Is it good practice to use std::vector as a simple buffer?

Roger Rowland picture Roger Rowland · Oct 23, 2013 · Viewed 16.3k times · Source

I have an application that is performing some processing on some images.

Given that I know the width/height/format etc. (I do), and thinking just about defining a buffer to store the pixel data:

Then, rather than using new and delete [] on an unsigned char* and keeping a separate note of the buffer size, I'm thinking of simplifying things by using a std::vector.

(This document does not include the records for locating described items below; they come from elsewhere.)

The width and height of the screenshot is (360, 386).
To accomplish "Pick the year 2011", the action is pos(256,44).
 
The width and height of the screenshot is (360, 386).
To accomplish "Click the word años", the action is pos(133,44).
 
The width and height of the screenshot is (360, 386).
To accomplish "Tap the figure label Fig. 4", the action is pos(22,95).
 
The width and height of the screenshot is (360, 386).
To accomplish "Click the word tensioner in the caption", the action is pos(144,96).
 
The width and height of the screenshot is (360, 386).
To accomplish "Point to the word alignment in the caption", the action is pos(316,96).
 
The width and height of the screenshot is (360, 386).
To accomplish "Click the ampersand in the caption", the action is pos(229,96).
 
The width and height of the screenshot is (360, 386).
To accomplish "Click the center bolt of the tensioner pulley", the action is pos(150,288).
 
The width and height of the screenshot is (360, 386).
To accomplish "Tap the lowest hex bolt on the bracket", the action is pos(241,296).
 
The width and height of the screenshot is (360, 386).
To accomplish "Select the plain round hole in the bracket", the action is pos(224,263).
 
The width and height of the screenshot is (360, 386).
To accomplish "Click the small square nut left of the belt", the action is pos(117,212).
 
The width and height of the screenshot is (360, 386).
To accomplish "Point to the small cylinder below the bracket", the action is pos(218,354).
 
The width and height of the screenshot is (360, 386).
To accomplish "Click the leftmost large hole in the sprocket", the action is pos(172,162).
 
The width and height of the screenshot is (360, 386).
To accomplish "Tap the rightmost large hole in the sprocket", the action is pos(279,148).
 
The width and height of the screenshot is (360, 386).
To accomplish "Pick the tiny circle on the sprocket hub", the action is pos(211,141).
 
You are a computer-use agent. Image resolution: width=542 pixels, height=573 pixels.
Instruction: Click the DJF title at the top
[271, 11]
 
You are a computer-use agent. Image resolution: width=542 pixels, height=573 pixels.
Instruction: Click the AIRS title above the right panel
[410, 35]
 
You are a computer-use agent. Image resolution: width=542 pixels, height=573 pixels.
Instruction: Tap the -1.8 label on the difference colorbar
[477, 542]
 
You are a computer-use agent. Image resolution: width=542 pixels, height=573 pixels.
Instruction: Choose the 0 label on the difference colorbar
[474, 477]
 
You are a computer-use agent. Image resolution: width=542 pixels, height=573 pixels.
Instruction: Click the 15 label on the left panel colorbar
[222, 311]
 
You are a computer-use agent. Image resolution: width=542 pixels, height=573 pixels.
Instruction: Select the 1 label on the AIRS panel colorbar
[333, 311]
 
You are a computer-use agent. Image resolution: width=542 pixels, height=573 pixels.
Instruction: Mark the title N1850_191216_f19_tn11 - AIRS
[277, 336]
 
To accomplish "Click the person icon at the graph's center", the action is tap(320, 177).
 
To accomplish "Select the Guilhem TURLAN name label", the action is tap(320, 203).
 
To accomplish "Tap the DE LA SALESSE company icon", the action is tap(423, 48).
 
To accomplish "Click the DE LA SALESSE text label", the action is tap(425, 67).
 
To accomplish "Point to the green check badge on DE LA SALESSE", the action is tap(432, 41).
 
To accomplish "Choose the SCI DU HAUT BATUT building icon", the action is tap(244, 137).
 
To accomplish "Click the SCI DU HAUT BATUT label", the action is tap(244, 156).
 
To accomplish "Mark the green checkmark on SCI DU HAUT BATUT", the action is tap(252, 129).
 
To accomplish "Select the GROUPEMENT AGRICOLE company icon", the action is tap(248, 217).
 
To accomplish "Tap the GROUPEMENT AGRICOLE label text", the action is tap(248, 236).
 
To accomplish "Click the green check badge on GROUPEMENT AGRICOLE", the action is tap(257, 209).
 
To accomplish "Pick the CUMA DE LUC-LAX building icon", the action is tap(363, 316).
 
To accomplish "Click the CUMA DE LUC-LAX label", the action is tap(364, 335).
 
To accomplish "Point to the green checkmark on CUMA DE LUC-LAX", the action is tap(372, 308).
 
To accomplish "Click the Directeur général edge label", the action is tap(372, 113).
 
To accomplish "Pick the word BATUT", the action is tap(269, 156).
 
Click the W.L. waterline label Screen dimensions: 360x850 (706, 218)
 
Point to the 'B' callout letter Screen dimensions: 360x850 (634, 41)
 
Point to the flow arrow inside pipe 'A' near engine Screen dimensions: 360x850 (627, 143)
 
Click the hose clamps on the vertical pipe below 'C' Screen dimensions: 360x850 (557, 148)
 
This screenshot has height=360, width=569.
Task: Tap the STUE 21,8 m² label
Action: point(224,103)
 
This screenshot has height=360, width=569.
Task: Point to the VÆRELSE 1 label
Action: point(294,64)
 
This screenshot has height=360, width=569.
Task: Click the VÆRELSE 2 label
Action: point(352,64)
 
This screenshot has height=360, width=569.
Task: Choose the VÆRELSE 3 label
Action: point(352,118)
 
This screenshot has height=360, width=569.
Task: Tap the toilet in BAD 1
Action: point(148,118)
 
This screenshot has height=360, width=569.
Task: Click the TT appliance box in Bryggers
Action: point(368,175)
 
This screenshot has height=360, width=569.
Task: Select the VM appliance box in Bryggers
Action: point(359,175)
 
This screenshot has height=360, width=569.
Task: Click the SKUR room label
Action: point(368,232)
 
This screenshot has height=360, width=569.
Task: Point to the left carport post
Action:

So I would declare my class something like this:

#include <vector>

class MyClass
{
    // ... etc. ...

public:
    virtual void OnImageReceived(unsigned char *pPixels, 
        unsigned int uPixelCount);

private:
    std::vector<unsigned char> m_pImageBuffer;    // buffer for 8-bit pixels

    // ... etc. ...
};

Then, when I received a new image (of some variable size - but don't worry about those details here), I can just resize the vector (if necessary) and copy the pixels:

void MyClass::OnImageReceived(unsigned char *pPixels, unsigned int uPixelCount)
{
    // called when a new image is available
    if (m_pImageBuffer.size() != uPixelCount)
    {
        // resize image buffer
        m_pImageBuffer.reserve(uPixelCount);
        m_pImageBuffer.resize(uPixelCount, 0);
    }

    // copy frame to local buffer
    memcpy_s(&m_pImageBuffer[0], m_pImageBuffer.size(), pPixels, uPixelCount);

    // ... process image etc. ...
}

This seems fine to me, and I like that fact that I don't have to worry about the memory management, but it raises some questions:

  1. Is this a valid application of std::vector or is there a more suitable container?
  2. Am I doing the right thing performance-wise by calling reserve and resize?
  3. Will it always be the case that the underlying memory is consecutive so I can use memcpy_s as shown?

Any additional comment, criticism or advice would be very welcome.

Answer

Sneftel picture Sneftel · Oct 23, 2013
  1. Sure, this'll work fine. The one thing you need to worry about is ensuring that the buffer is correctly aligned, if your class relies on a particular alignment; in this case you may want to use a vector of the datatype itself (like float).
  2. No, reserve is not necessary here; resize will automatically grow the capacity as necessary, in exactly the same way.
  3. Before C++03, technically not (but in practice yes). Since C++03, yes.

Incidentally, though, memcpy_s isn't the idiomatic approach here. Use std::copy instead. Keep in mind that a pointer is an iterator.

Starting in C++17, std::byte is the idiomatic unit of opaquely typed storage such as you are using here. char will still work, of course, but allows unsafe usages (as char!) which byte does not.